Restless.

My thumbs drum on the wheel. I have the music blaring and I know the song but singing it takes too much effort. I get bored with it. I finally turn on to the highway. Any speed slower than about 70 seems like a crawl and it’s driving me crazy. I let my foot weight down more heavily on the peddle as I look over my shoulder and drift into the next lane. I stare at the speed dial. It reaches 140. My old car (emphasis on ‘old’) had only gone up to 85. I want to ignore everything inhibiting me from doing what I’m itching to do: put the gas peddle to the floor and see if the car can really go 140 miles per hour.

See what it feels like to fly.

Why do I feel this way? So…

Restless.

I change the radio station. The popular music isn’t doing it for me. Nor the country. Nor the talk radio. Not even the classical station. Nothing to help me burn off the annoying energy that burns in my limbs.

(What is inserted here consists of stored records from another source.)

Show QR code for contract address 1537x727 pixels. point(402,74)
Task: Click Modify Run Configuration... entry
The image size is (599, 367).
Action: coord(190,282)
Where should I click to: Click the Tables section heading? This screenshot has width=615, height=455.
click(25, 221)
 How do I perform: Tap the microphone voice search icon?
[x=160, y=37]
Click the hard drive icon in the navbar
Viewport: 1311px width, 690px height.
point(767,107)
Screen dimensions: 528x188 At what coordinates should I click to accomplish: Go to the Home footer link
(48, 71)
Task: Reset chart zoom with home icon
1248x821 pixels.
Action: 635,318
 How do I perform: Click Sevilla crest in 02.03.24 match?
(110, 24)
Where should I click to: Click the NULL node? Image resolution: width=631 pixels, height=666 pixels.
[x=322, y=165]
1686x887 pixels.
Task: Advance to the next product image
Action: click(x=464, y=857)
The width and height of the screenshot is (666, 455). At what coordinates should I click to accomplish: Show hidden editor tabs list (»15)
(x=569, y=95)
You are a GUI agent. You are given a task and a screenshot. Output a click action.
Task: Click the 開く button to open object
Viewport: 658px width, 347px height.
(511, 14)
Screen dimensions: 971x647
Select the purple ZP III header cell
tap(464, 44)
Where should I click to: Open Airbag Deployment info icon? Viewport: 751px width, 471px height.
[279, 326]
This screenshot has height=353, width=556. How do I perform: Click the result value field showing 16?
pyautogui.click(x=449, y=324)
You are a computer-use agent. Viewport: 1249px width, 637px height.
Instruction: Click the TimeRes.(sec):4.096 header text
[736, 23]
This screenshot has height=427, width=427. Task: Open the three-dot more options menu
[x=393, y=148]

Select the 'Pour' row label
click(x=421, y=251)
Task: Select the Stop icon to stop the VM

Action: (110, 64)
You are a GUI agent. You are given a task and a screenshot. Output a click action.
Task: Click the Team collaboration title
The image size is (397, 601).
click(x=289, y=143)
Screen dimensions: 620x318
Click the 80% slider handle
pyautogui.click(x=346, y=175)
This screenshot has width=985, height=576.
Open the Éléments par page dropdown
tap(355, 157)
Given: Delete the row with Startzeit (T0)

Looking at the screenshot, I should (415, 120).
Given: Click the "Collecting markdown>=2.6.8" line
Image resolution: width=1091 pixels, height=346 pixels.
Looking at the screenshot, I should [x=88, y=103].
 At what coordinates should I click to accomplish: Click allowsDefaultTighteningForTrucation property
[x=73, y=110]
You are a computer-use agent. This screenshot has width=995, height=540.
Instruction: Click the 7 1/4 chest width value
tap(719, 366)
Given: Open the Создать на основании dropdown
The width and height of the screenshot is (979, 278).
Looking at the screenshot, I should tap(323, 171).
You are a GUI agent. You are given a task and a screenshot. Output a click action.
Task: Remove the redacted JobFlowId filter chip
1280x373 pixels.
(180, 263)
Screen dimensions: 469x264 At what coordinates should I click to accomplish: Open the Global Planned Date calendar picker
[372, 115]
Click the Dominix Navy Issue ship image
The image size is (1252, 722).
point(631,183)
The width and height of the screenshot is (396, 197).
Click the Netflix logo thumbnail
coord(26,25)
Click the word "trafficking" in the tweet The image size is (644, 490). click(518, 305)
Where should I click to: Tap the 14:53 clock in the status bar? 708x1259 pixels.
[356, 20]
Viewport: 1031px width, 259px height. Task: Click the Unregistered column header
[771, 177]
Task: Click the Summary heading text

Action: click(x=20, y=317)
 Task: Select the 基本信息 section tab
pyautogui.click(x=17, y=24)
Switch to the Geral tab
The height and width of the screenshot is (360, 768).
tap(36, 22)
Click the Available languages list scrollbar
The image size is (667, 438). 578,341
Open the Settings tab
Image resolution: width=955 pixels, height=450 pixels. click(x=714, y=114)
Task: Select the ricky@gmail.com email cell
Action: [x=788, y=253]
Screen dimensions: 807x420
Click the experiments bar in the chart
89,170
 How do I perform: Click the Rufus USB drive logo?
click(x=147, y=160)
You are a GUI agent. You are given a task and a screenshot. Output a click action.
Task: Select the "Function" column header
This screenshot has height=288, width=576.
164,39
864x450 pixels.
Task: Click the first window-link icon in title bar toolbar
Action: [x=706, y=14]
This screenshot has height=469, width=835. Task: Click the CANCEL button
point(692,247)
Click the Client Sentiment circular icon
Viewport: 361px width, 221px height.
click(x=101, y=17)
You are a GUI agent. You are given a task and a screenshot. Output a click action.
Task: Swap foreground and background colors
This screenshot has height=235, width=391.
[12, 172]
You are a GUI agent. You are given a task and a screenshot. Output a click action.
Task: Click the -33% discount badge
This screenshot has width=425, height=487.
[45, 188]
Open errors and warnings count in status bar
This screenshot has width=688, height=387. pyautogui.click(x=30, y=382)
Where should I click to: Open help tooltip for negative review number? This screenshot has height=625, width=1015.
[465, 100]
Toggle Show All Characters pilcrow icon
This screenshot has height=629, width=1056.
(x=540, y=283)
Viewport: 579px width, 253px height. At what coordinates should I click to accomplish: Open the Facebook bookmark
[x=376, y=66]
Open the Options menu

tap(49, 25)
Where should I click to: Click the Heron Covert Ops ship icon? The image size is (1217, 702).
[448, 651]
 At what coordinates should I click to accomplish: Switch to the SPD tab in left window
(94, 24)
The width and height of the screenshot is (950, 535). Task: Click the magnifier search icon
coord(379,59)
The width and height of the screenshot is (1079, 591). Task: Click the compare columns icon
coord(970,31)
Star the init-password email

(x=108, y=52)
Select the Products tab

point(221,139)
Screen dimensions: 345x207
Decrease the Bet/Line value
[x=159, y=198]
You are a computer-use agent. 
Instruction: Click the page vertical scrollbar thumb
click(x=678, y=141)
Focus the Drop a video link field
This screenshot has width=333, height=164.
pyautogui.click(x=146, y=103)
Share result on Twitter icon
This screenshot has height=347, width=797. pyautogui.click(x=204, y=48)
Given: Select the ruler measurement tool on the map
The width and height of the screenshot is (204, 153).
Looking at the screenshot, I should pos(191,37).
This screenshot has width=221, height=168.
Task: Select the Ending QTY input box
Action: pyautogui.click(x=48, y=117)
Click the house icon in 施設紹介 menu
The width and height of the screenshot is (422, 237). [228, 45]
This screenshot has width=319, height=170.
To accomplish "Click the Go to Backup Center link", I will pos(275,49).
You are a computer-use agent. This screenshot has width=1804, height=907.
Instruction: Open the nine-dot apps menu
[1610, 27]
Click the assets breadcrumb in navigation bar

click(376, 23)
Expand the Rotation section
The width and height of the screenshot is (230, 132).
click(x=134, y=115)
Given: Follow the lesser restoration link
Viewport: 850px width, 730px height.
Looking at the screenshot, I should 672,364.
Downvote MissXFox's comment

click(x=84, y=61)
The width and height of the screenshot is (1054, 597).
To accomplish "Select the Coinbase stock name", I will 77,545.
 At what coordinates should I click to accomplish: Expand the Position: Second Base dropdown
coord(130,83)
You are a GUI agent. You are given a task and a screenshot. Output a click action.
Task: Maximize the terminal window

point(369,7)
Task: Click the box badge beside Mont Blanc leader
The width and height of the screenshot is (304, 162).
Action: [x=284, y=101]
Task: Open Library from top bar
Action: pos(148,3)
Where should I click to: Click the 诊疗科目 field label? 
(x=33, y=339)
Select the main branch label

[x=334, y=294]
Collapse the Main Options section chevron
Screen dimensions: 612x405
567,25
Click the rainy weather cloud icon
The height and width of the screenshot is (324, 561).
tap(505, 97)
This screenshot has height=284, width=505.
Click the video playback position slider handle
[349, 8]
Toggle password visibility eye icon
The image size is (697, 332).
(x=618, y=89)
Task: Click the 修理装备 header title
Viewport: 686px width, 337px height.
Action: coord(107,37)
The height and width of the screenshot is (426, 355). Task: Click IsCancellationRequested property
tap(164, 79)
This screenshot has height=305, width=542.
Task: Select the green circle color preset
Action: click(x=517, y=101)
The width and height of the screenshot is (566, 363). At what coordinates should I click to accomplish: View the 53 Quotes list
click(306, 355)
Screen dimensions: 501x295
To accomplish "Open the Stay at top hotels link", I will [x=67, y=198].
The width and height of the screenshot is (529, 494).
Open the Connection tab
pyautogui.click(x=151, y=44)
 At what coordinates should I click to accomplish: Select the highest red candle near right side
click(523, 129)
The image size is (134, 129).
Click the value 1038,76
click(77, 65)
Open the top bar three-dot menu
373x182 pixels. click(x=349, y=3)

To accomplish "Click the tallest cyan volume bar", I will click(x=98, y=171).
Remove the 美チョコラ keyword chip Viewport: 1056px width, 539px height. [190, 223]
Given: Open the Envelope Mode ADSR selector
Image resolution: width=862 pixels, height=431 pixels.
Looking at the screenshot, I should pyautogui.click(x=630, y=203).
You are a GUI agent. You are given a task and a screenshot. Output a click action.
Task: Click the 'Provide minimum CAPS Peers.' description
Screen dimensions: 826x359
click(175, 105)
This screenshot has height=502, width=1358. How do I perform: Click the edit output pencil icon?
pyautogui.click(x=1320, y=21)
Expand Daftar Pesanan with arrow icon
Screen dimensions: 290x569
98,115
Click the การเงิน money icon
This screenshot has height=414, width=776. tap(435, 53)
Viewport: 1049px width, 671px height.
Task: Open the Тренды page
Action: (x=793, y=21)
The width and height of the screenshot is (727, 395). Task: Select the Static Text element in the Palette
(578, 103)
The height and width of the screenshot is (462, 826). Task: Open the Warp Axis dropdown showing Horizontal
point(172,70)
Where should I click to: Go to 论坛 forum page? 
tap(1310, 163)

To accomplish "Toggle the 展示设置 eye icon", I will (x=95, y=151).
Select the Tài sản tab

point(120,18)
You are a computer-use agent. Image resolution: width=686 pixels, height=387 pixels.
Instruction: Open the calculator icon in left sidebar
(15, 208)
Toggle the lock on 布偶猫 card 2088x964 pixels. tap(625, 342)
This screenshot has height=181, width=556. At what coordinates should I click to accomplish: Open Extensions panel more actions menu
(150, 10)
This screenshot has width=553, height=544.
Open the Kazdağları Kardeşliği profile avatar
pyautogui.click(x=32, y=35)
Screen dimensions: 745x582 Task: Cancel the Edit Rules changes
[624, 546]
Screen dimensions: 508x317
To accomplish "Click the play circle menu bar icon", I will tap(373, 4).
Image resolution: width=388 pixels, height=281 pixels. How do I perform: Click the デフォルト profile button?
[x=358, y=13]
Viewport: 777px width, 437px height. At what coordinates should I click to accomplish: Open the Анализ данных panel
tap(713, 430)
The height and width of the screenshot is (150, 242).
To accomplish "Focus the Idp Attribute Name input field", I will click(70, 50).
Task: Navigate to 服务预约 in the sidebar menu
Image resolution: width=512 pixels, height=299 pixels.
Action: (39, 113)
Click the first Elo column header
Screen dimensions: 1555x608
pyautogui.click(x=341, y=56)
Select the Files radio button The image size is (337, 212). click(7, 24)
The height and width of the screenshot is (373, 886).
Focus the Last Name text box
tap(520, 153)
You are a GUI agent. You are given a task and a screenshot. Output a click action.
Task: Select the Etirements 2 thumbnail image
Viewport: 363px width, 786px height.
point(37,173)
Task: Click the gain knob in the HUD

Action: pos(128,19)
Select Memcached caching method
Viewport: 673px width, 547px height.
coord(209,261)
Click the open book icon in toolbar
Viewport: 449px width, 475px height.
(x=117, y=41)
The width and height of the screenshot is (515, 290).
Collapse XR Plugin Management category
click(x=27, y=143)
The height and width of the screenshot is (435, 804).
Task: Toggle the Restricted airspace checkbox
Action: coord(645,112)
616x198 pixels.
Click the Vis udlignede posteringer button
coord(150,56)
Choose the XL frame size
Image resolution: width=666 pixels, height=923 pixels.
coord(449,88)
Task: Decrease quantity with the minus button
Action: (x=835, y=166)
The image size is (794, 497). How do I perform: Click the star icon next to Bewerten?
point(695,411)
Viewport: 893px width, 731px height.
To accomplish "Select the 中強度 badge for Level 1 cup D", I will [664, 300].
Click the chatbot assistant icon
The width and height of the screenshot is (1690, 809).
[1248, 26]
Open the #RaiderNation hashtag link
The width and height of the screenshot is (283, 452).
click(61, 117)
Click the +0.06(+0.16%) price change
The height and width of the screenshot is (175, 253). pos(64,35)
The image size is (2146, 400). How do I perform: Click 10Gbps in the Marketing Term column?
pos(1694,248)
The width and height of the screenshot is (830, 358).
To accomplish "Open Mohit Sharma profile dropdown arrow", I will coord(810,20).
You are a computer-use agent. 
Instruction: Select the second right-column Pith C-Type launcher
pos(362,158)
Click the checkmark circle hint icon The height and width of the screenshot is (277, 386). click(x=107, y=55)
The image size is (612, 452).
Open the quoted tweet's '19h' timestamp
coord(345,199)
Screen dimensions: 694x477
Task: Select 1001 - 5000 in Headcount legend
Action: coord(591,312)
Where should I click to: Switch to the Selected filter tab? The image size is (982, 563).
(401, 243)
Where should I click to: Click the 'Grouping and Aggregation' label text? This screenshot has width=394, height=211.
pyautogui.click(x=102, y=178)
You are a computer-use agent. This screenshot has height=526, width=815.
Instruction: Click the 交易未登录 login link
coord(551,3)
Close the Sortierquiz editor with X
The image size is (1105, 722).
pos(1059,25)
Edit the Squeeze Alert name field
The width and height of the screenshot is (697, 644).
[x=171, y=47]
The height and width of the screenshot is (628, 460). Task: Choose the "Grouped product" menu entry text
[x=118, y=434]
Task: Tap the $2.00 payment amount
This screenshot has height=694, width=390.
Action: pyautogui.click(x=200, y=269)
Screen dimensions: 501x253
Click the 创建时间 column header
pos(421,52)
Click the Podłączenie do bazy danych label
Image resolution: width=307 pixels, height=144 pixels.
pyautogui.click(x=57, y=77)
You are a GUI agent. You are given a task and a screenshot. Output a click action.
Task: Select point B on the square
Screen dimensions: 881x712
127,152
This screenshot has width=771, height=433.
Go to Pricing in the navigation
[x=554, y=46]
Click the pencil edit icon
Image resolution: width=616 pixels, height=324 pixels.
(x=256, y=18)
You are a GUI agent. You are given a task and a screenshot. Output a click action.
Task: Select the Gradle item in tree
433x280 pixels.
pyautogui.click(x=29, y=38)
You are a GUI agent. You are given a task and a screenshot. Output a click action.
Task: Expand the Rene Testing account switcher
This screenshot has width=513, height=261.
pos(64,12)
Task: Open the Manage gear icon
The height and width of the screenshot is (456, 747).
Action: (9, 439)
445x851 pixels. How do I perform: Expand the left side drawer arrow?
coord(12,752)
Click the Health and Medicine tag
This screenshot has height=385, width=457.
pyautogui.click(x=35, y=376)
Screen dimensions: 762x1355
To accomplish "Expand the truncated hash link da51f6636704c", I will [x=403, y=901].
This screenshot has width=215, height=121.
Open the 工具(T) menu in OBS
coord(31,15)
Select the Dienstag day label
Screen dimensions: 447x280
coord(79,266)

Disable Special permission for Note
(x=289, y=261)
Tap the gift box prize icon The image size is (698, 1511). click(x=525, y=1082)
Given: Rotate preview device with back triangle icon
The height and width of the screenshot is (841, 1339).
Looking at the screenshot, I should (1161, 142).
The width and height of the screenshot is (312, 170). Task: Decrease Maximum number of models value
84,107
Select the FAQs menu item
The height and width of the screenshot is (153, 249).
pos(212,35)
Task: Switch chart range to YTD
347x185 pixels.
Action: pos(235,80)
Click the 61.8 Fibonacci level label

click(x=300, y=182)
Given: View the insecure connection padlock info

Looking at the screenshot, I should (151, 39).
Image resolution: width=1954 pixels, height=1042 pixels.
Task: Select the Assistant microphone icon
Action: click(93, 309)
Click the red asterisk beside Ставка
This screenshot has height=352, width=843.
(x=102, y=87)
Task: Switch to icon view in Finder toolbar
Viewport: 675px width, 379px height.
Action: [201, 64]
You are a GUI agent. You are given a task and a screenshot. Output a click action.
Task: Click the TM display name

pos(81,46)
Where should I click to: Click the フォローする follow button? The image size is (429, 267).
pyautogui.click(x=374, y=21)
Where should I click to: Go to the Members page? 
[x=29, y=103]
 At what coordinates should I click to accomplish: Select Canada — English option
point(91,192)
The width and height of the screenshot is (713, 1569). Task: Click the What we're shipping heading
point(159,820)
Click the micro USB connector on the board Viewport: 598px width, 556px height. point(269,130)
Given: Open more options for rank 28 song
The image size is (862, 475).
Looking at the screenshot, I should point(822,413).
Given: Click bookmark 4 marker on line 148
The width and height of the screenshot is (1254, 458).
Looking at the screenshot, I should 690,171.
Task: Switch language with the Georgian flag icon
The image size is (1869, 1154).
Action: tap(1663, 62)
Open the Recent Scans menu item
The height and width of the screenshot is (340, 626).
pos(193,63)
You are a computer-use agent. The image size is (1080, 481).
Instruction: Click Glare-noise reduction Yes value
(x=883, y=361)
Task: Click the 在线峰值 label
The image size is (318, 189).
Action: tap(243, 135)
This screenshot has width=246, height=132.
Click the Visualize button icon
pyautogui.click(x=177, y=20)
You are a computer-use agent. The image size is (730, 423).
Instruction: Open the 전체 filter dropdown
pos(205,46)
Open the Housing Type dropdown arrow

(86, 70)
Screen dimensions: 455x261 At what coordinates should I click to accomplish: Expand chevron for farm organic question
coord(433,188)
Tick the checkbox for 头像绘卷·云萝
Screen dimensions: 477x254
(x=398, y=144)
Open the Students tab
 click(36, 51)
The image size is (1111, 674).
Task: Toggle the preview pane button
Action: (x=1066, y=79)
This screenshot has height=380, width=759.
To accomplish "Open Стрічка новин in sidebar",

Even my thoughts are restless. I can’t focus on anything. Things I maybe could focus on I feel the need to not think about. My thoughts bounce from this to that to the other thing, leaving me annoyed and angry with myself.

I feel pent up. About to explode. For no reason. And the speed limit is just what it says- limiting. And all the other cars are in the way. And the fact that it probably won’t be safe to race the car on the highway against nothing but the wind isn’t far from my mind.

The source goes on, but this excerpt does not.